Certain specialties require a clearer look, perhaps based on a patient's expectations rather than a real problem with the doctor. A pregnant woman who had no prenatal care during pregnancy may file suit against her obstetrician if the baby is born with an abnormality. You may find she has blogged about the lawsuit and how terrible that doctor was. What you aren't reading is that she was at risk for problems with her baby to begin with and the doctor may have done all she could to improve the situation. You may also not know that the lawsuit was later dismissed. The doctor's reputation will be sullied because the patient didn't take responsibility.

Once problems move in to the realm of the law, where lawsuits are filed, settled early, dismissed or won, then it becomes impossible to get all the details we wish for. Wise patients, though, know that hunting for malpractice or disciplinary information is worth the trouble, even if it is incomplete.

How to Research Malpractice and Disciplinary Actions Online

This kind of search is intended to find any unusual, legal or newsworthy information there is to find.
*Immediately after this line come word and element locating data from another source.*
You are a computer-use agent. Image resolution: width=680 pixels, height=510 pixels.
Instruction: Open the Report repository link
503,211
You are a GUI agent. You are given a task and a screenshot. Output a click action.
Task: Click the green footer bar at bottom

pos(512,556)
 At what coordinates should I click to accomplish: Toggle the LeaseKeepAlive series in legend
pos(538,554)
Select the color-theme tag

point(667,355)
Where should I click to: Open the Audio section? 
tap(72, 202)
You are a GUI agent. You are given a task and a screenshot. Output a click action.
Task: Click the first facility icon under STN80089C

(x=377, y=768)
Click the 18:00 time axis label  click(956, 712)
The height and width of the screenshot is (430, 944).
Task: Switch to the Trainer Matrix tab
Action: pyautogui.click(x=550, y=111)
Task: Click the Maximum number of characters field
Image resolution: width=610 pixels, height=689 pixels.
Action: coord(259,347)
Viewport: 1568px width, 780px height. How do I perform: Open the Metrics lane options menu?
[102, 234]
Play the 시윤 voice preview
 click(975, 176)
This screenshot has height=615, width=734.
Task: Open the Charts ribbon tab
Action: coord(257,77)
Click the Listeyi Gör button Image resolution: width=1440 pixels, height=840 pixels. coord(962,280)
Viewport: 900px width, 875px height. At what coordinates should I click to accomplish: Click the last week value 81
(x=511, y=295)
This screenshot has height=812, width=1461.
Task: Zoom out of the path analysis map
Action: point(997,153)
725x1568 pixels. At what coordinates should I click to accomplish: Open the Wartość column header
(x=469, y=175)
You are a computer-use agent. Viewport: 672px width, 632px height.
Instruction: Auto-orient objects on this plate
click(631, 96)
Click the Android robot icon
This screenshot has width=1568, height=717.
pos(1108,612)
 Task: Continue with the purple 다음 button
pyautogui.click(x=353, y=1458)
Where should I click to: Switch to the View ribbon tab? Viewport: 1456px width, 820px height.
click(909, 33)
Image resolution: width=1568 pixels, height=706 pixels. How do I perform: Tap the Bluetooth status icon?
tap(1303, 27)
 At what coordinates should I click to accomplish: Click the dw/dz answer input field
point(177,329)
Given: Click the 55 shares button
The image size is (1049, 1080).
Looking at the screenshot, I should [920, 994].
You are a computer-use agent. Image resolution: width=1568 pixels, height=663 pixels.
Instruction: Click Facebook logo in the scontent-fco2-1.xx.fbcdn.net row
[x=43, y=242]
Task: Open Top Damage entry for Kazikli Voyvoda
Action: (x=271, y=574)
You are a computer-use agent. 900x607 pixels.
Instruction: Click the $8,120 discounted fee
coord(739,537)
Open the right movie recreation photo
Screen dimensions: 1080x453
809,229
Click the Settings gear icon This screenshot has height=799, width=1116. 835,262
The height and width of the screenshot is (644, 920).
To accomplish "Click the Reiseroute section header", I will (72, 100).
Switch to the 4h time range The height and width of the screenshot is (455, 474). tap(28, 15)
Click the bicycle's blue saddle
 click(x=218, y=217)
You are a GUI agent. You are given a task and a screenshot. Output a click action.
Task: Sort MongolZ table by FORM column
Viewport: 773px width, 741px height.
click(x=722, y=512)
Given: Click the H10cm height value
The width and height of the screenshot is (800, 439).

  • Begin by choosing a specific doctor to research.

  • Go first to your state's medical licensing board. Search for the doctor, using his or her name or location.

  • The results will give you some basics to use further. You may learn the doctor has a clean record, has settled one lawsuit or many. Remember, this information is probably not current, so you'll want to look further.

  • Leverage those basics into more information by doing a search in a search engine: "Dr. Joseph Smith" (be sure to put those quotation marks around the name to keep that phrase intact) then additional identifiers, such as the words malpractice or lawsuit or problem or whatever you choose. You may also use the word blog or news as it could turn up even more information, including other states in which he may have been licensed and practiced previously.

  • For malpractice information purposes, ignore any information provided by the doctor himself, such as press releases or a personal website.

Here's an example: Charles Ferguson, MD, is a general surgeon in Boston who performs gastric bypass surgery. If you live in Boston and are considering this surgery, you may want to learn more about Dr. Ferguson:

  • If you go to the Massachusetts Medical Board, you'll learn that Dr. Ferguson has lost at least one malpractice lawsuit and has had to make malpractice payments. There is no information about what happened or how he was involved. It does show that he made an "above average" payment in 2005 and that about 10% of the general surgeons in Massachusetts have made malpractice payments in the last 10 years.

  • Now go to your favorite search engine, and do a search for

    "Charles Ferguson" Boston malpractice

    Your results will be dozens of pages of links to information about Dr. Ferguson -- all related to a lawsuit filed by one very unhappy, high-profile gastric bypass patient. You can deduce at least two things: first, Dr. Ferguson was exonerated of the charges, and second, that the trial took place in 2007. That means he has been involved in at least two malpractice suits, because the one on his state record is dated 2005.

  • You'll also learn there is more than one doctor named Charles Ferguson. Don't mix them up.

  • Expand the search. Include terms, such as blog or reference. Eventually you'll have a good sense of whether you want to learn more about this doctor or move on to another doctor's name.

Don't forget, there are many other ways to round up information about doctors too. Taking the time to check on malpractice and disciplinary records will help you make important doctor choice decisions.